While most choose to watch the film either on Christmas or on Halloween, The Nightmare Before Christmas features references to other commonly celebrated holidays like Easter and Thanksgiving. It is because of this that I, among many others, choose to watch it throughout the year. While Christmas and Halloween are the main holidays celebrated in the movie, it is hard to ignore the other references. 

A prominent example of other holidays being shown in the film is when the main character, Jack Skellington, travels to a place in the woods of his home that has several oddly-shaped doors gathered in a circle. As the camera pans around the circle, you can see very clearly that each door represents a different holiday. There are doors shaped like hearts, turkeys, colored eggs, and even a leprechaun hat. 

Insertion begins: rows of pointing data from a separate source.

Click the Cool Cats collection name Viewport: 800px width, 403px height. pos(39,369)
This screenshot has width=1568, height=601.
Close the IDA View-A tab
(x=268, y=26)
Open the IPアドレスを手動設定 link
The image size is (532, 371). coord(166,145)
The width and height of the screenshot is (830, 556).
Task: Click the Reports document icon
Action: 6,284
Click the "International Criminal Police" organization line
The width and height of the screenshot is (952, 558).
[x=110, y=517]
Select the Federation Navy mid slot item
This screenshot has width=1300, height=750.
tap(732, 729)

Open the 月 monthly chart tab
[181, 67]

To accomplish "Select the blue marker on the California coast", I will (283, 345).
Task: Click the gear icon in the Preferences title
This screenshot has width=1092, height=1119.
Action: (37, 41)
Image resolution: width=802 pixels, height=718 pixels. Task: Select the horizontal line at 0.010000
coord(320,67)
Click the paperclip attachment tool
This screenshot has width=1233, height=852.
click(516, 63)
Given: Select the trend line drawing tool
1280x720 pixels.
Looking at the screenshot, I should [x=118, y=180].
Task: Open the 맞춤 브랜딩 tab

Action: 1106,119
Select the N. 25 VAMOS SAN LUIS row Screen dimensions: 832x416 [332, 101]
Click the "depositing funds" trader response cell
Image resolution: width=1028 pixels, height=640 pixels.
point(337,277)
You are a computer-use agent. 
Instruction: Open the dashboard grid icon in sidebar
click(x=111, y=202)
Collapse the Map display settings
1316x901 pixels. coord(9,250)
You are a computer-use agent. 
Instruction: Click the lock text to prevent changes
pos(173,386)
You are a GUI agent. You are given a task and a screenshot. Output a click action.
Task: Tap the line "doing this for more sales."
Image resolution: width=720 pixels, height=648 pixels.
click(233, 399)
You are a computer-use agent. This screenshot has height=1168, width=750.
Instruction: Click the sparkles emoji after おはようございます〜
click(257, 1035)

Although the other holidays are not given as much representation as Halloween or Christmas, there are still other scenes where you can see symbols of them. One scene where this occurs is when the Easter 

Bunny is mistaken for Santa Claus and kidnapped by the three children; Lock, Shock, and Barrel. The children open the bag that he was being held in, and the bright pink bunny leaps out. 

While many still argue that the movie is for Christmas only, it is obvious that they are wrong. Just look at all of the scenes where you can see other holidays, or even the iconic introduction song “This Is Halloween.” 

The movie is truly a film made for every holiday. From bringing Christmas cheer to Halloween spooks, The Nightmare Before Christmas represents almost every basic holiday celebrated.